→ What is needed:
Each line below from the "Click the Nomor Perkara column header" line through the "Viewport: 831px width, 729px height." line, those two included, must be restated word for word; the pictures must not be.

→ Data for processing:
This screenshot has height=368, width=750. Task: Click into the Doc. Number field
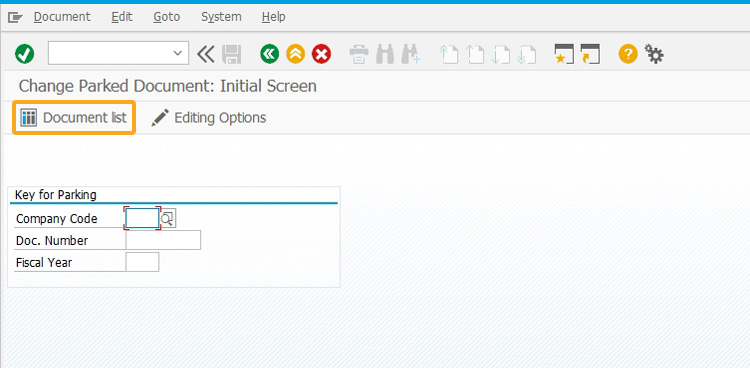tap(163, 240)
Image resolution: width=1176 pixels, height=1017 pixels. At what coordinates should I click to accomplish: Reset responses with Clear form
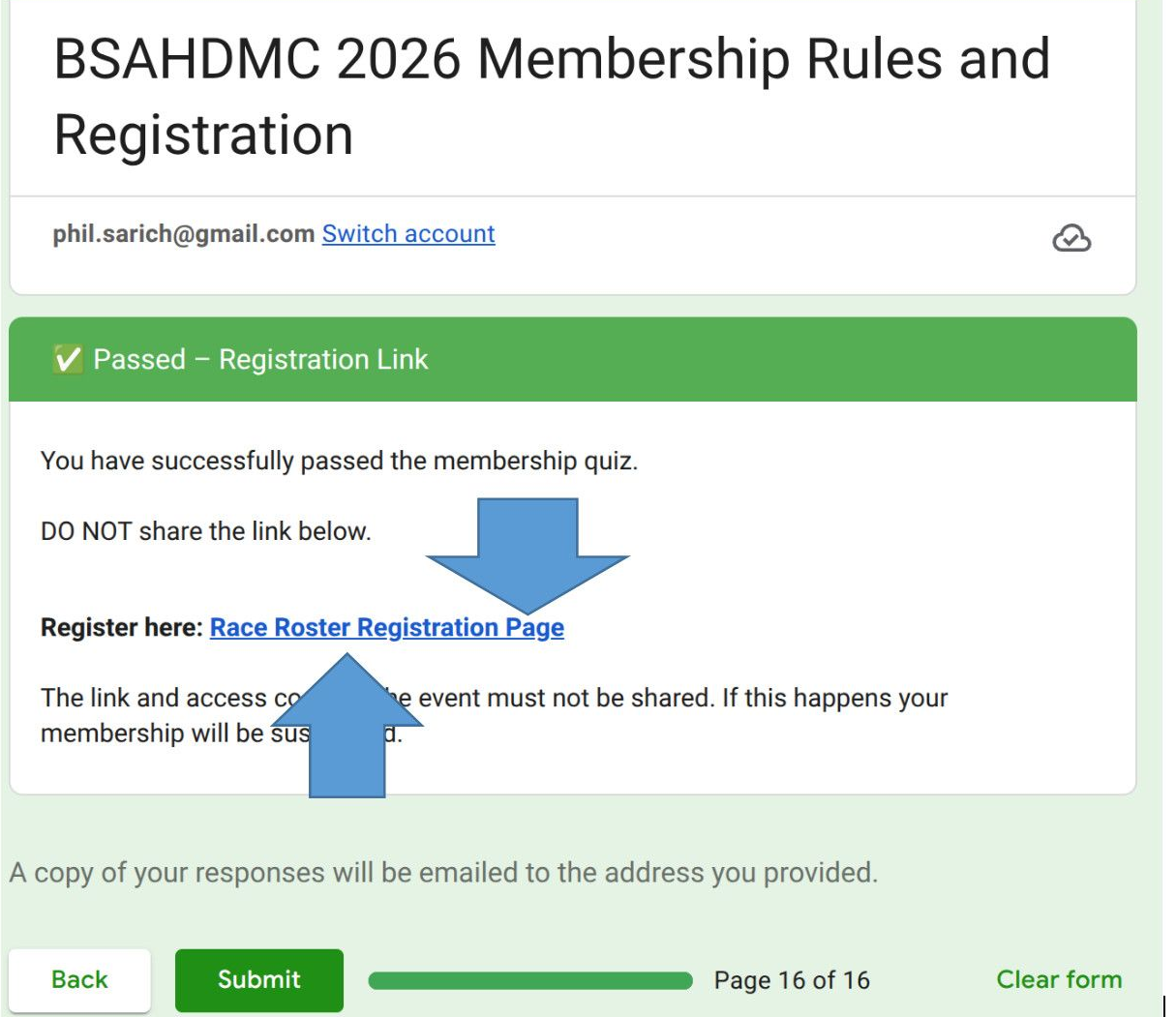(1059, 979)
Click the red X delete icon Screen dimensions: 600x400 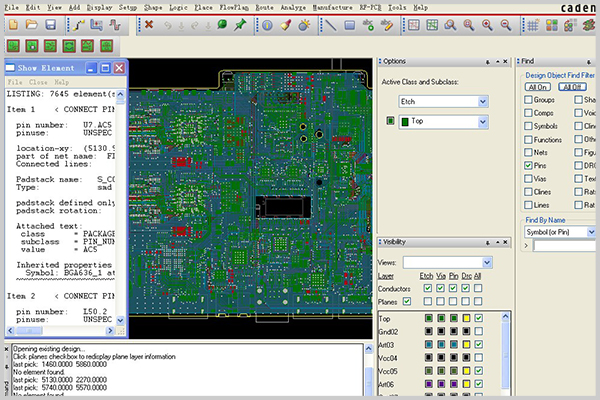pos(149,24)
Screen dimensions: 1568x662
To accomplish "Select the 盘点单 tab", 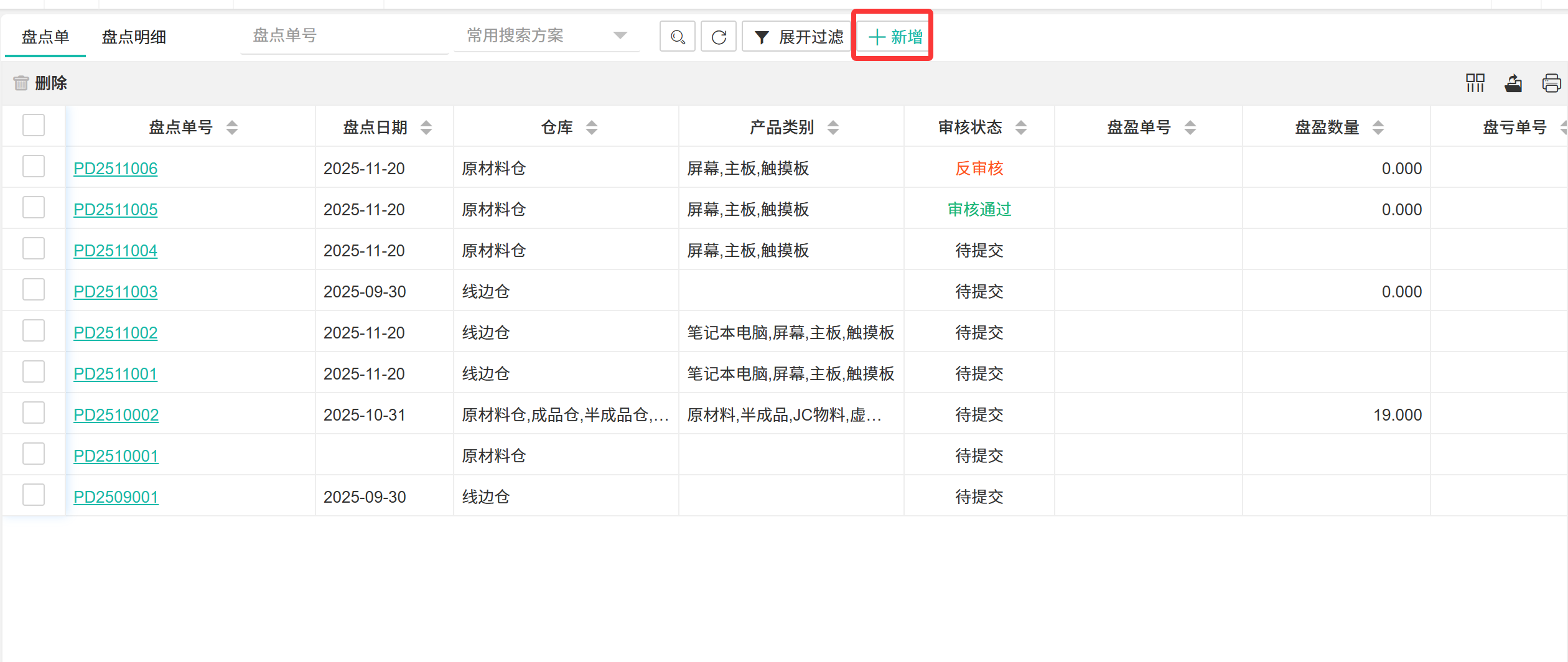I will point(45,37).
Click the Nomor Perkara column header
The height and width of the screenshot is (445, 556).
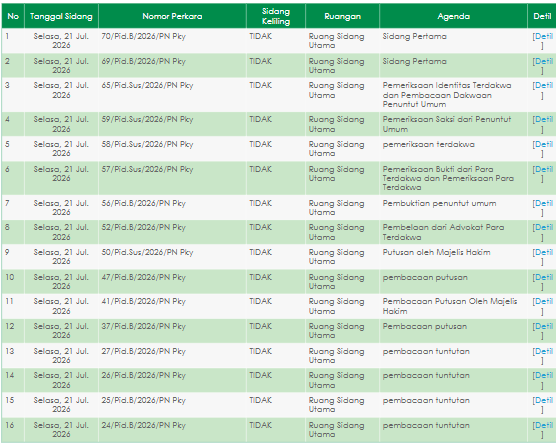(x=172, y=16)
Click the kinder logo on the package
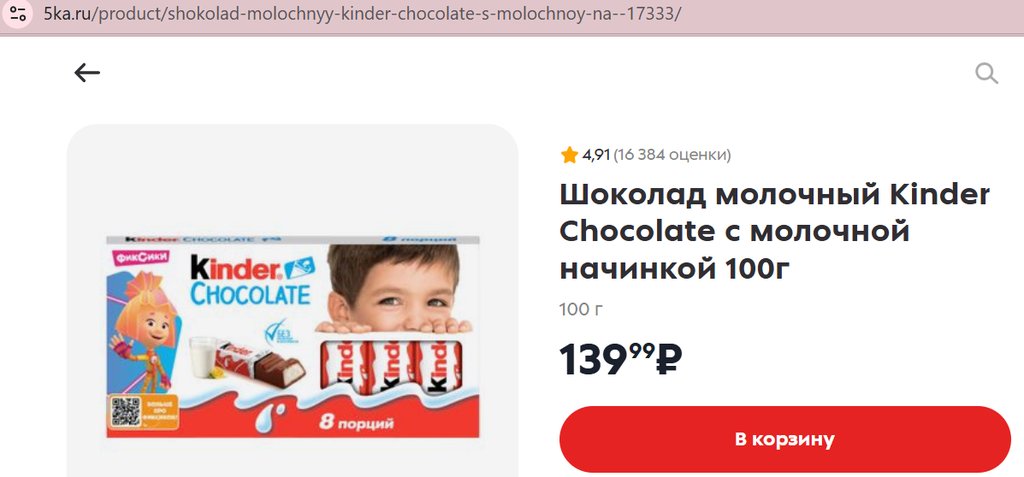Viewport: 1024px width, 477px height. [x=235, y=268]
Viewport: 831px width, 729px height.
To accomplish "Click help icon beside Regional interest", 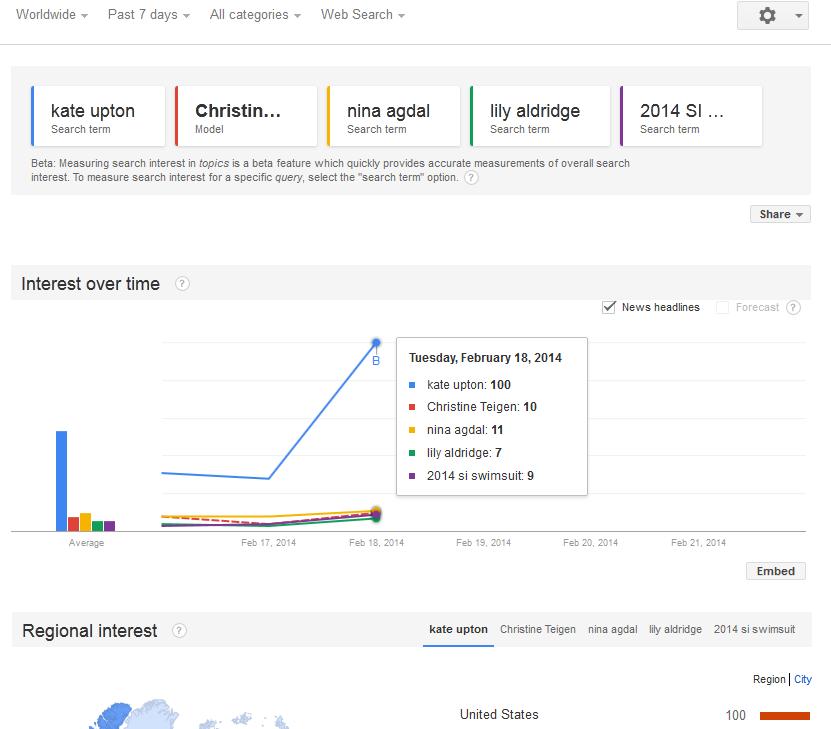I will click(179, 630).

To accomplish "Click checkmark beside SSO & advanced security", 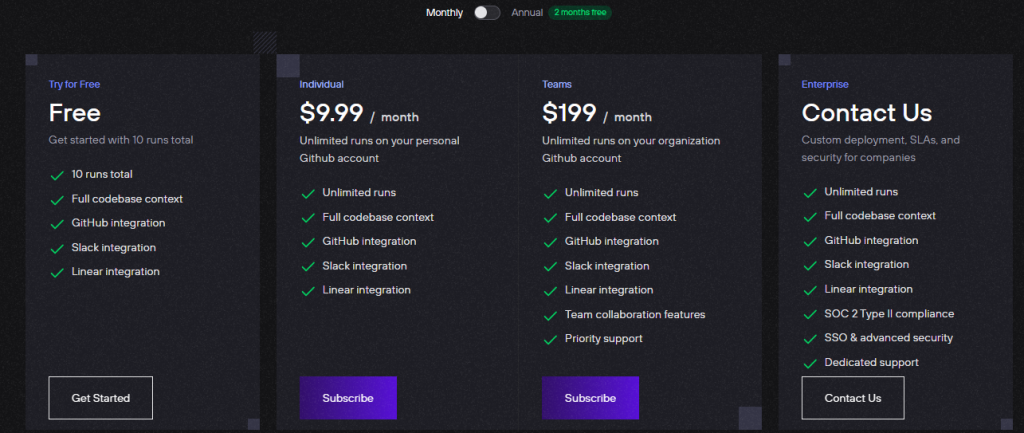I will coord(809,338).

→ Written response:
Click the Nomor Perkara column header
The height and width of the screenshot is (445, 556).
(x=172, y=16)
Click the kinder logo on the package
Viewport: 1024px width, 477px height. [x=235, y=268]
Viewport: 831px width, 729px height.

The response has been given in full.